MOSCOW (
MRC) -- DuPont Co., the biggest U.S. chemical maker by market value, posted third-quarter profit that beat analysts’ estimates on higher sales volumes at units that make materials for solar panels and bullet-resistant vests, said
Bloomberg.
Profit excluding some legal and pension costs was 45 cents a share, Wilmington, Delaware-based DuPont said today in a statement, topping the 41-cent average of 19 estimates compiled by Bloomberg. Net sales climbed 4.7% to USD7.74 billion, trailing the USD7.77 billion average estimate.
Sales of films and metal pastes used in solar panels drove a 67% gain in operating profit at the electronics unit. Earnings rose 16% at the safety and protection division, where U.S. military demand helped sales of Kevlar anti-ballistic fibers, DuPont said in a slide presentation.
Third-quarter net income rose to USD285 million, or 30 cents a share, from USD5 million, or break even, a year earlier. Items DuPont excluded from its adjusted per-share earnings include some employee-retirement expenses, costs to reimburse customers whose trees were damaged by Imprelis herbicide, and expenses to settle a titanium-dioxide antitrust claim.

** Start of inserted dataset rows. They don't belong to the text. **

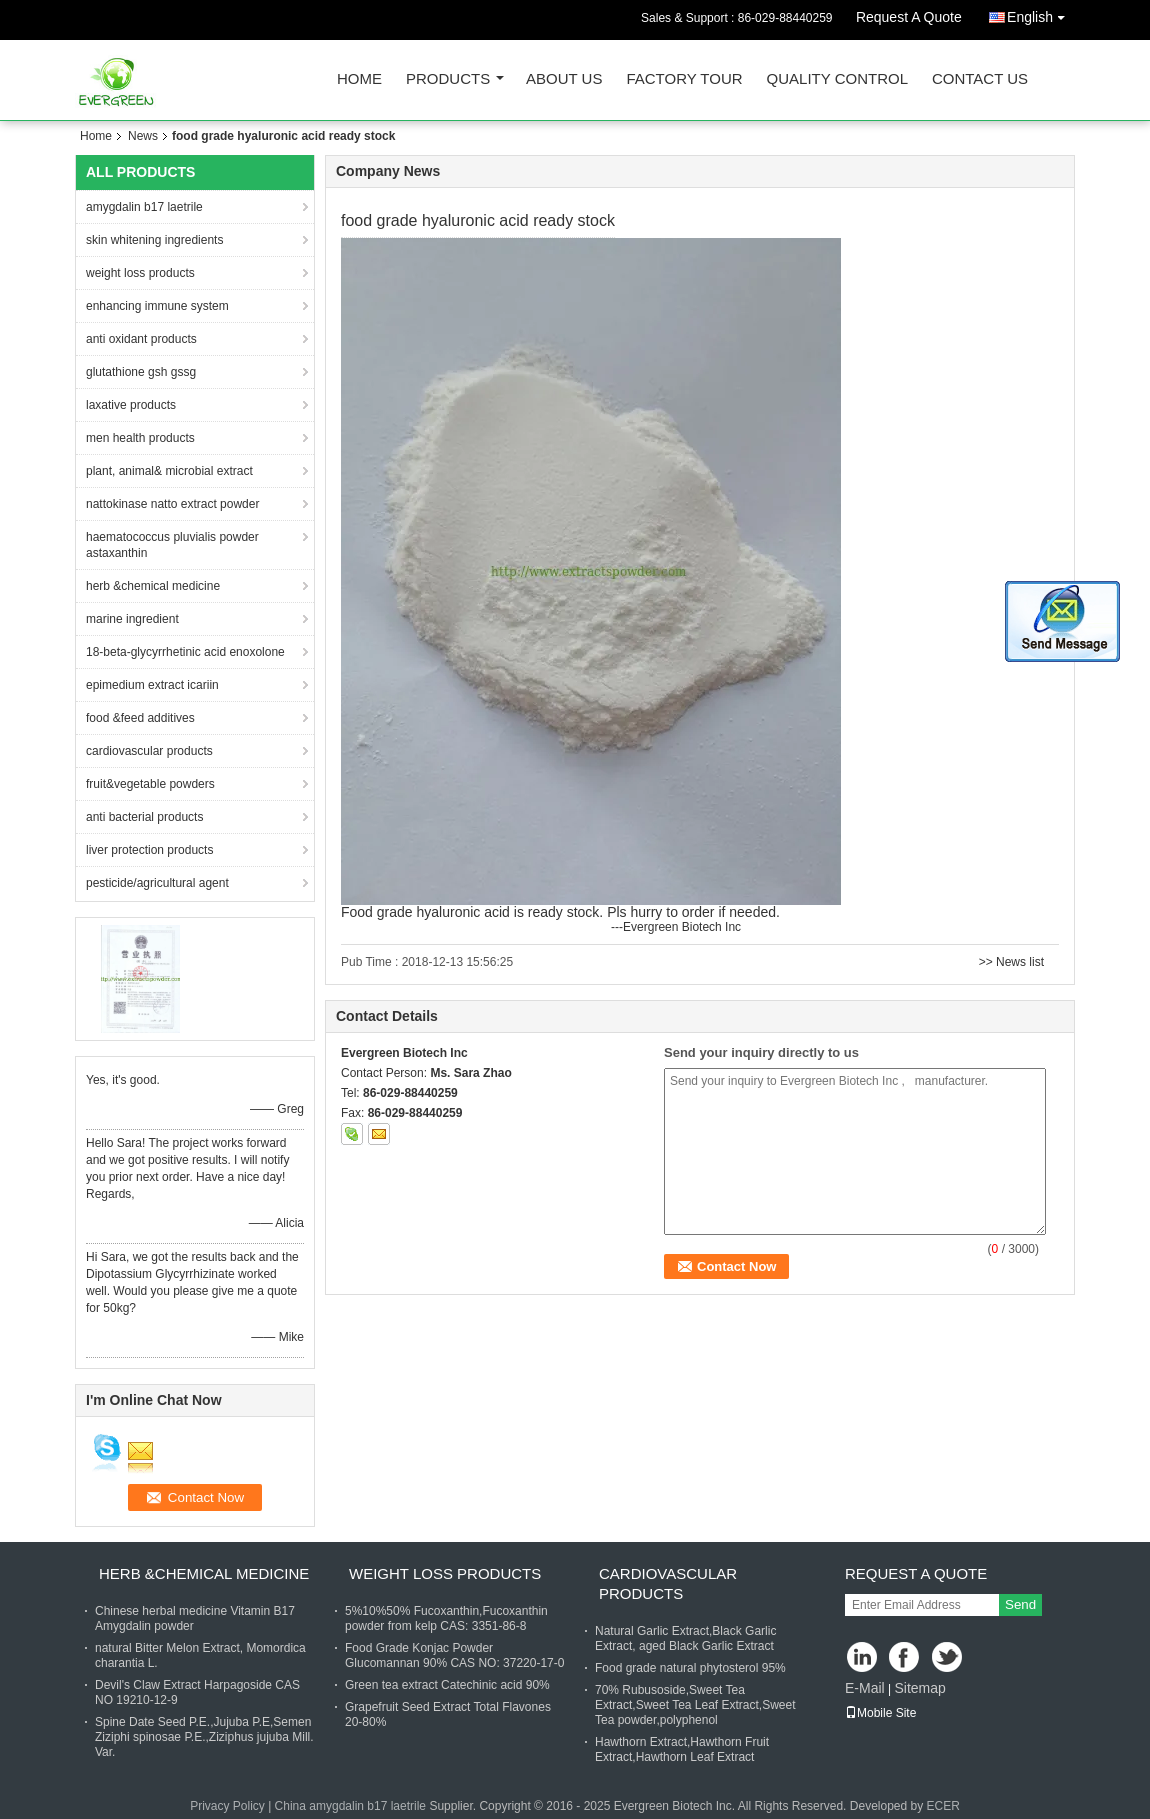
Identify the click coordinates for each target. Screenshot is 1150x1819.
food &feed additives (140, 718)
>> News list (1011, 962)
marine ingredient (132, 619)
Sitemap (919, 1688)
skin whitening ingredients (154, 240)
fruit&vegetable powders (150, 784)
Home (359, 79)
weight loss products (140, 273)
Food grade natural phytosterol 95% (690, 1668)
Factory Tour (684, 79)
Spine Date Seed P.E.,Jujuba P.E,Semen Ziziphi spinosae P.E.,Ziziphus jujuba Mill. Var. (204, 1737)
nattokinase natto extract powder (172, 504)
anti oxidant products (141, 339)
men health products (140, 438)
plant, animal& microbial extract (169, 471)
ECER (943, 1806)
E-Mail (865, 1688)
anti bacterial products (144, 817)
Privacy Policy (227, 1806)
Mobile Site (880, 1713)
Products (448, 79)
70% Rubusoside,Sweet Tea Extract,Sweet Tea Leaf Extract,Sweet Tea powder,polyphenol (695, 1705)
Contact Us (980, 79)
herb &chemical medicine (153, 586)
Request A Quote (909, 17)
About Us (564, 79)
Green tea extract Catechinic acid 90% (447, 1685)
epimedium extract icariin (152, 685)
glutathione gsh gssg (141, 372)
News (143, 136)
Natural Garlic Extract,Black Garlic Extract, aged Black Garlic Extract (685, 1638)
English (1041, 13)
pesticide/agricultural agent (157, 883)
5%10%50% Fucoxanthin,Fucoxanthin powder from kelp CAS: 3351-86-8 (446, 1618)
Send (1020, 1604)
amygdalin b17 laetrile (144, 207)
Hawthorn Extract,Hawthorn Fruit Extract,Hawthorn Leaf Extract (682, 1749)
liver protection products (149, 850)
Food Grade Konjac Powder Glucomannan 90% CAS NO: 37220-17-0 (454, 1655)
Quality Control (837, 79)
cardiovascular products (149, 751)
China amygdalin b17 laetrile (350, 1806)
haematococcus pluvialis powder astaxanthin (172, 545)
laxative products (131, 405)
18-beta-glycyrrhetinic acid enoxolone (185, 652)
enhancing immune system (157, 306)
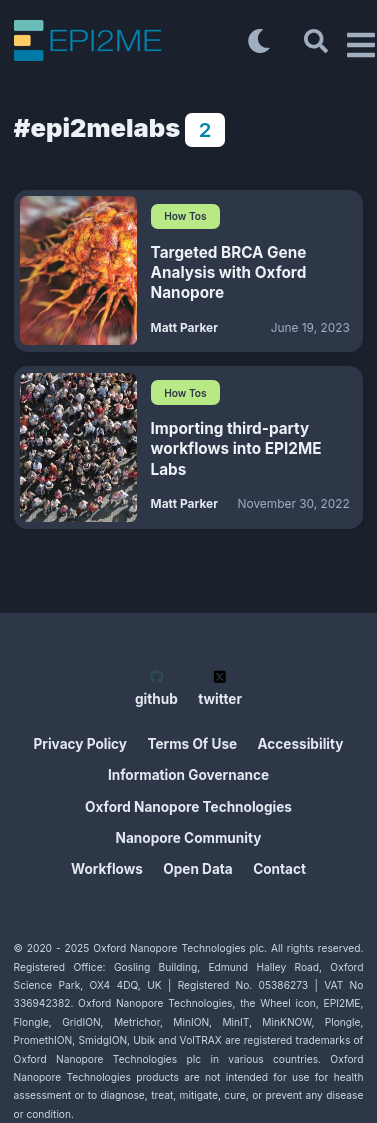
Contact (279, 869)
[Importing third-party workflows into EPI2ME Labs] (78, 447)
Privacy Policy (81, 744)
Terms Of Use (192, 744)
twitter (220, 688)
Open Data (197, 869)
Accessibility (301, 744)
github (156, 688)
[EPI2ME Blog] (125, 40)
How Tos (185, 216)
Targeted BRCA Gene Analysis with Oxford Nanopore (229, 273)
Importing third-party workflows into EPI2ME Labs (236, 449)
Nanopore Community (189, 838)
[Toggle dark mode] (259, 41)
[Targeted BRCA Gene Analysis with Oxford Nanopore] (78, 270)
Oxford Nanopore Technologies (188, 807)
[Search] (316, 41)
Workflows (107, 869)
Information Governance (188, 775)
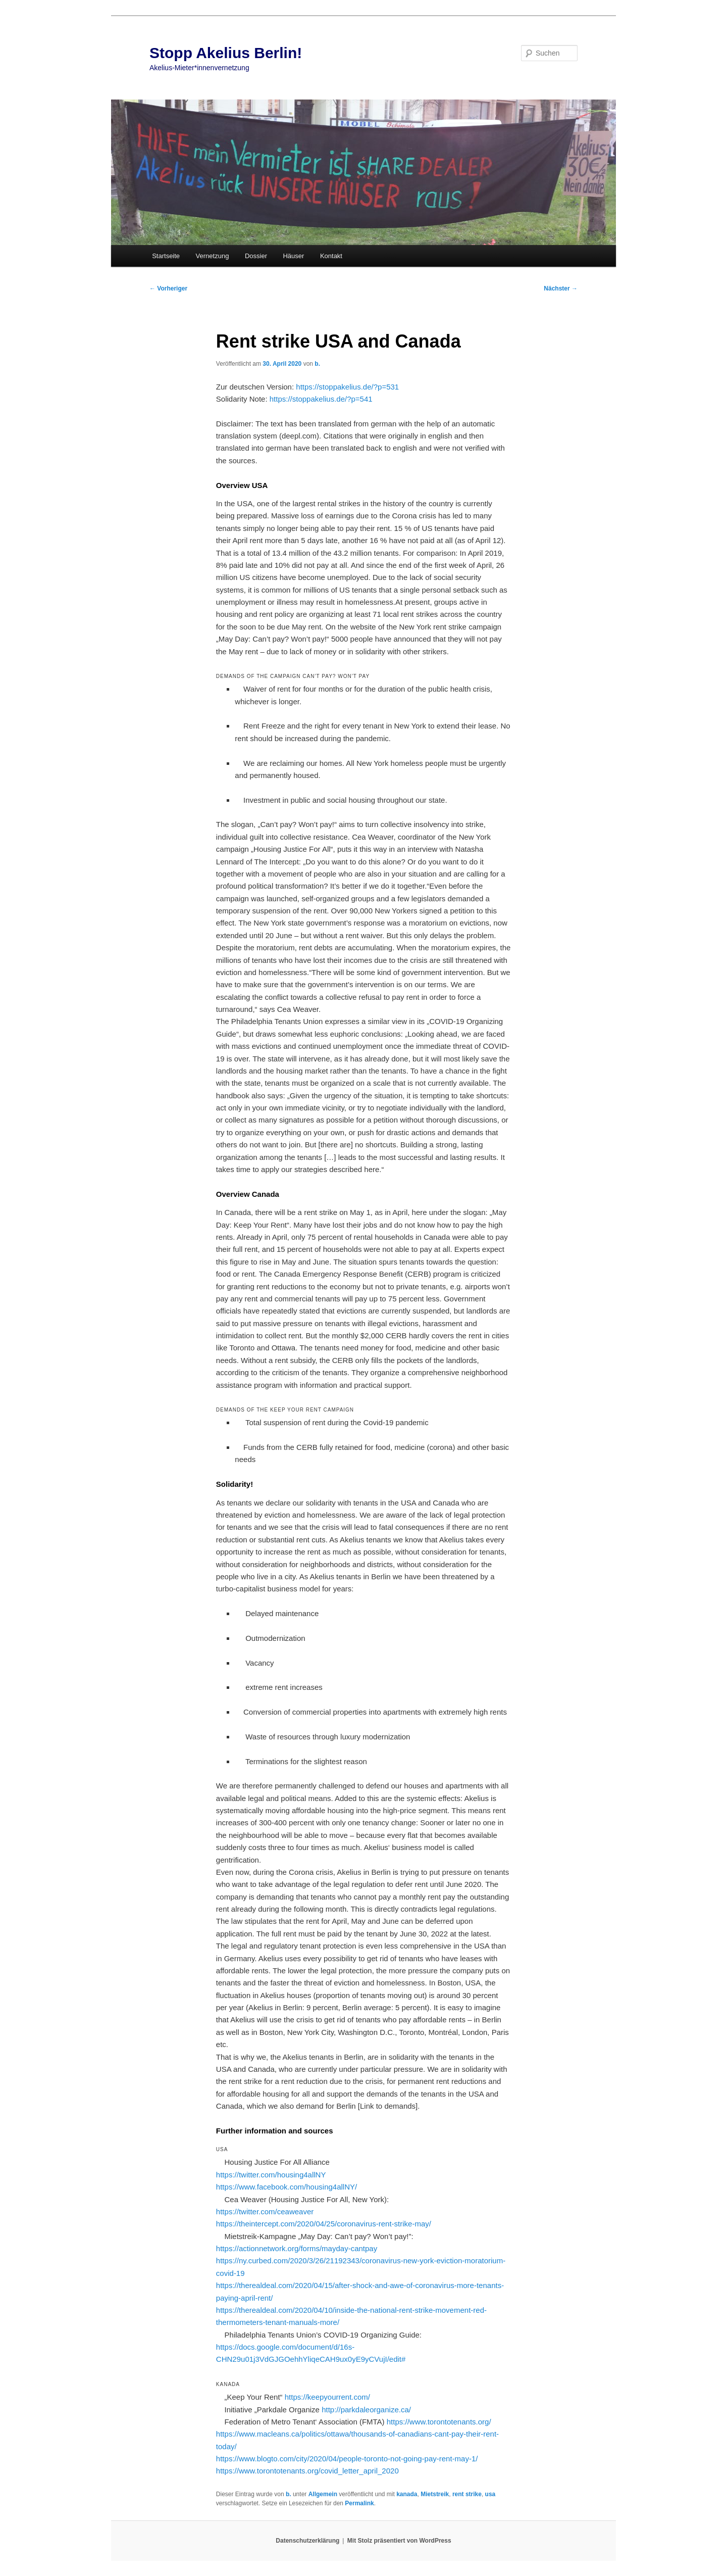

DuPont Chairman and Chief Executive Officer Ellen Kullman is under pressure to improve the company’s performance from Trian Fund Management LP. The New York-based hedge fund, co-founded by activist Nelson Peltz, raised its stake to more than 21 million shares, or about 2.3%, and met top DuPont executives to discuss ways to boost shareholder value, people familiar with the matter said in August.
Installations by the solar industry may increase 10% this year, DuPont said in its presentation. Sales at the world’s biggest solar-energy companies probably rose 17% in the third quarter, according to the median of analysts’ estimates compiled by Bloomberg.
The agriculture unit posted the biggest sales gain, rising 15% on Latin American pesticide demand and seed prices, the company said. That helped narrow the loss in the seasonally weak third quarter when farmers in the U.S. and Europe haven’t begun to buy supplies for the next planting.
The agriculture, safety and electronics units are the kinds of higher-margin businesses that Kullman is focusing on while continuing to move away from commodity chemicals. She said in July that DuPont is considering a spinoff or sale of its performance chemicals unit, which generated USD7.2 billion of revenue last year, because of slow-growing, volatile earnings. The unit makes cyanide, Freon refrigerants, Teflon coating for nonstick pans, and titanium dioxide, known by its chemical formula TiO2 and used in paints and plastics.
The performance chemicals segment posted a 38% decline in third-quarter operating profit as prices fell. The business is starting to recover, with sales volumes rising 25 percent, the third consecutive quarterly improvement, DuPont said.
As MRC
wrote previously, in late 2012 DuPont reported of investments that the company were making in all its divisions kept on delivering results which were offset by the weakness in titanium dioxide (TiO2) markets. "Excluding the performance chemicals unit, which includes TiO2, the company expects earnings growth of at least high-teens in 2013 versus 2012. Performance chemicals margins are expected to fall six to seven percentage points in 2013," DuPont said.
DuPont, founded in 1802 to make gunpowder, produces thousands of products from genetically modified seeds to plastics for auto parts.